Dataset excerpts: Begin
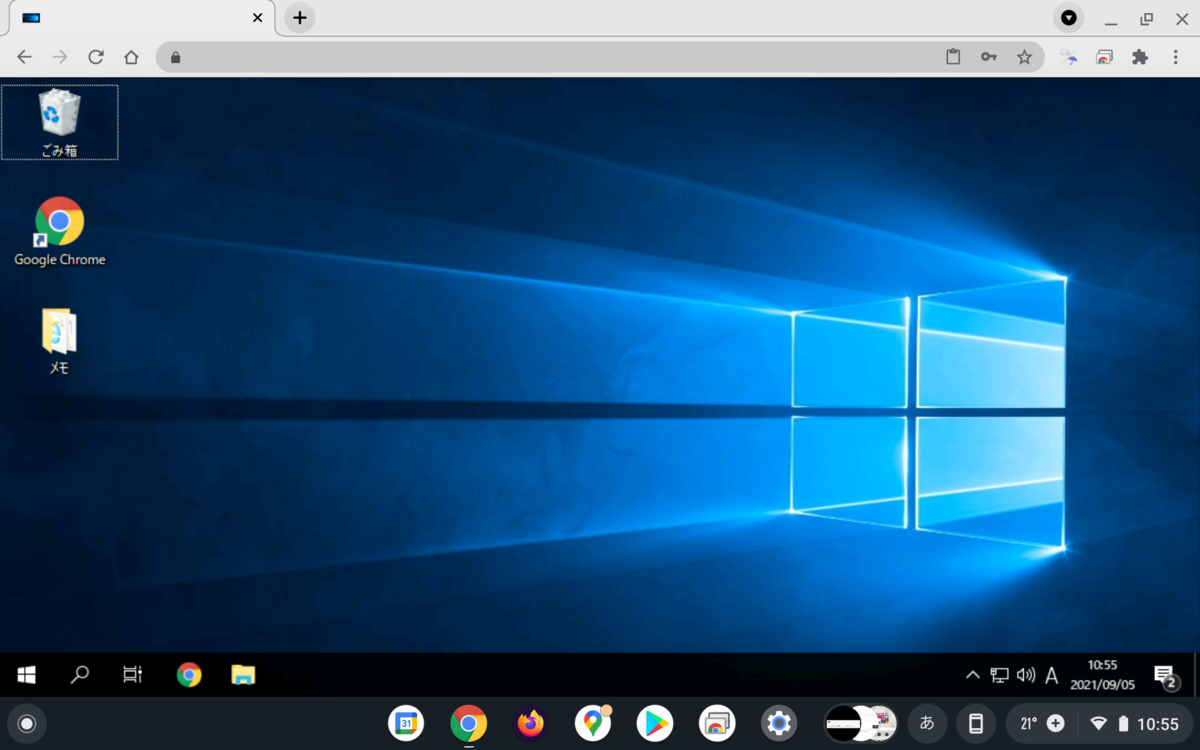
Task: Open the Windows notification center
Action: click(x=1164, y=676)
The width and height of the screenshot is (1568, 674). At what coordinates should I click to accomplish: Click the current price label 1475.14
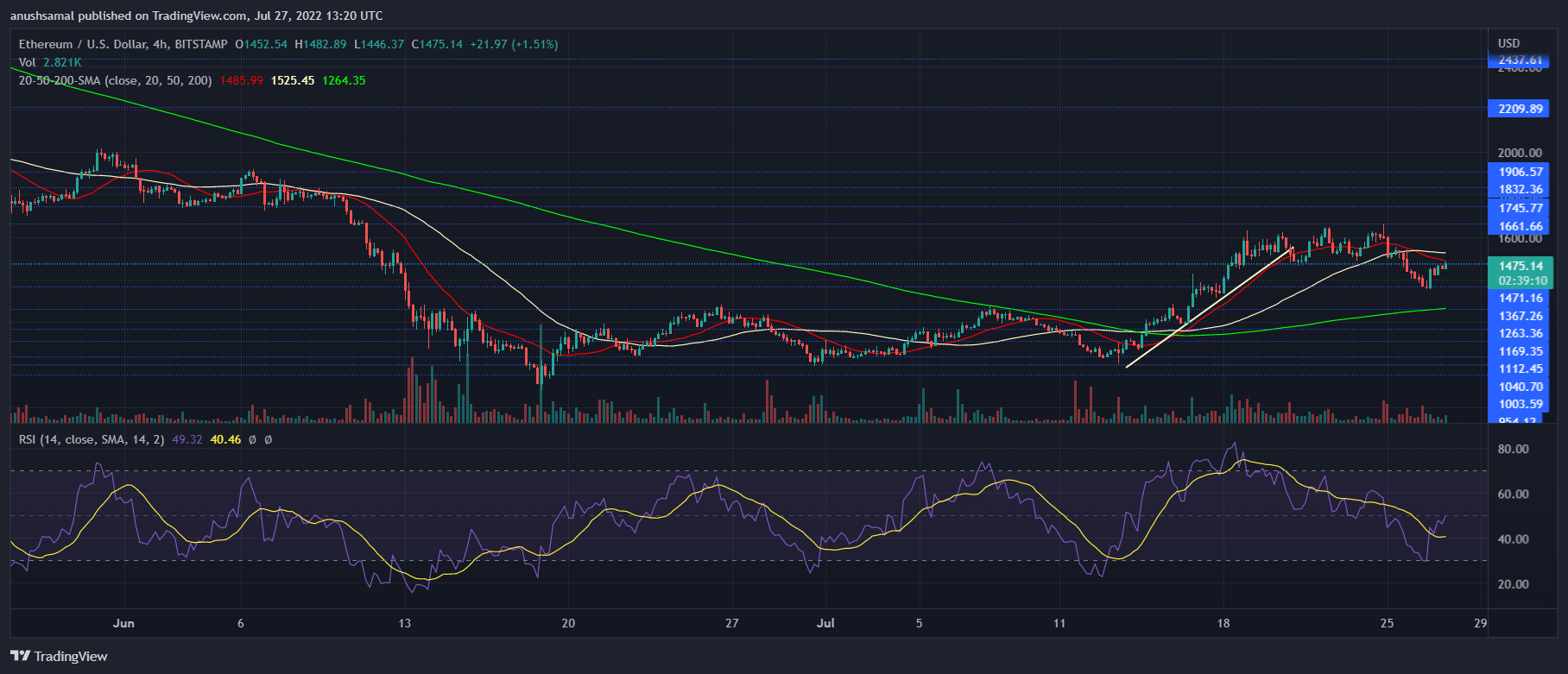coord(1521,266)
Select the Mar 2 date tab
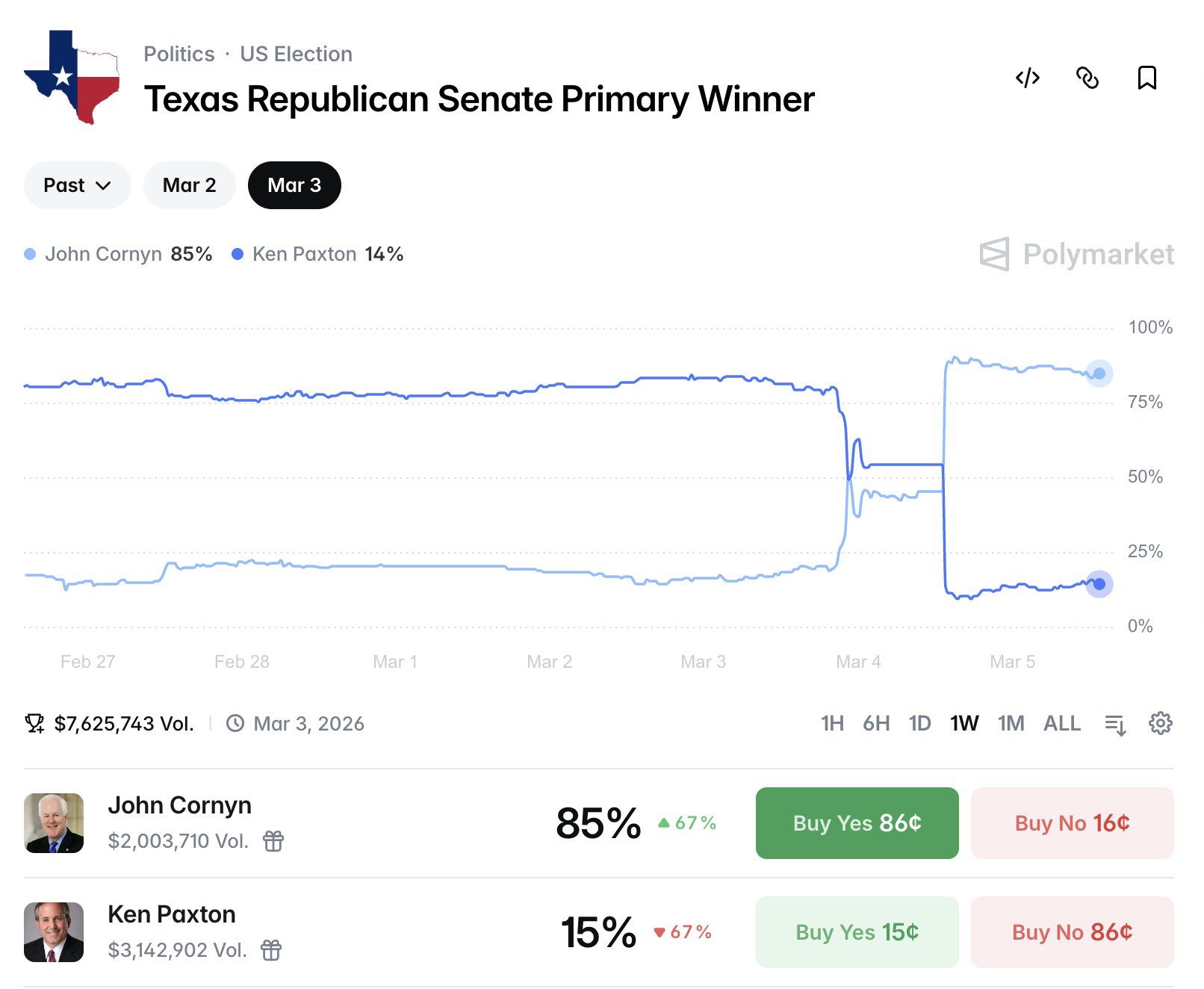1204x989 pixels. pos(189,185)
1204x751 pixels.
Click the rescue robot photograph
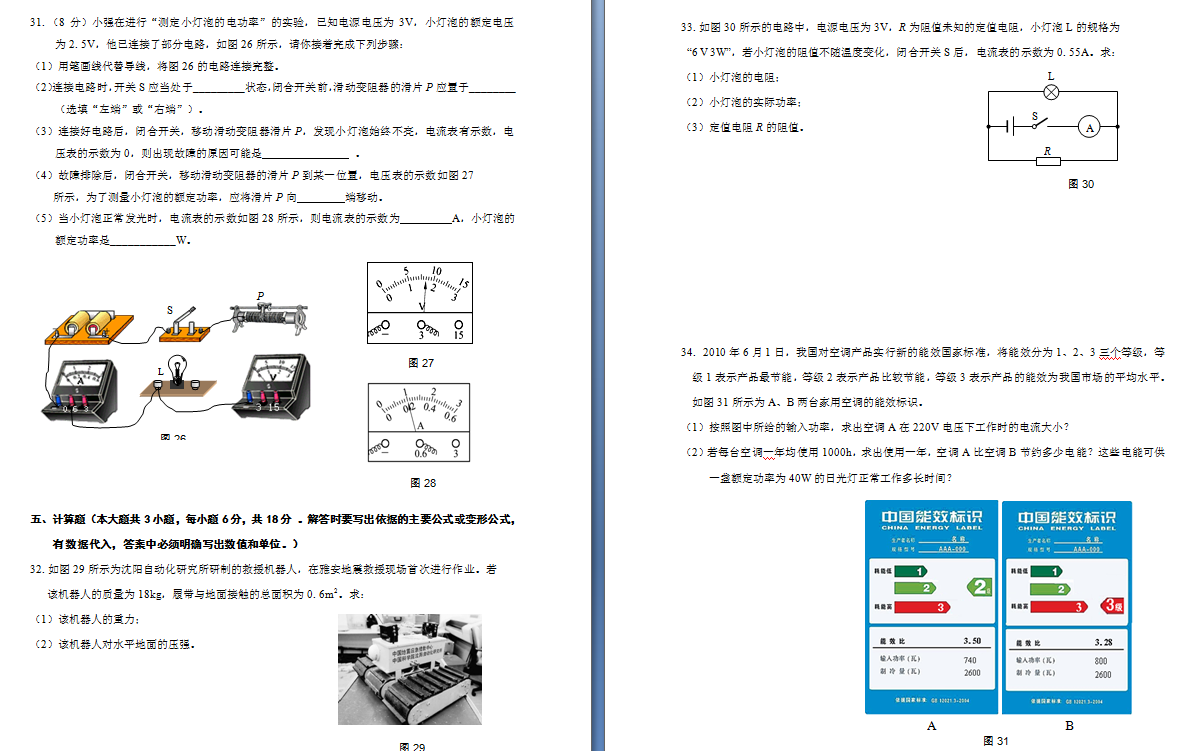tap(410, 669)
Dataset excerpts: End
● How to complete this task: Produce an exact copy of only those lines that run from the line with "The width and" to the final line of the records, including both; exclude images.

● Exercise result:
The width and height of the screenshot is (1568, 674). At what coordinates should I click to accomplish: Click the current price label 1475.14
coord(1521,266)
Select the Mar 2 date tab
1204x989 pixels. pos(189,185)
1204x751 pixels.
Click the rescue robot photograph
tap(410, 669)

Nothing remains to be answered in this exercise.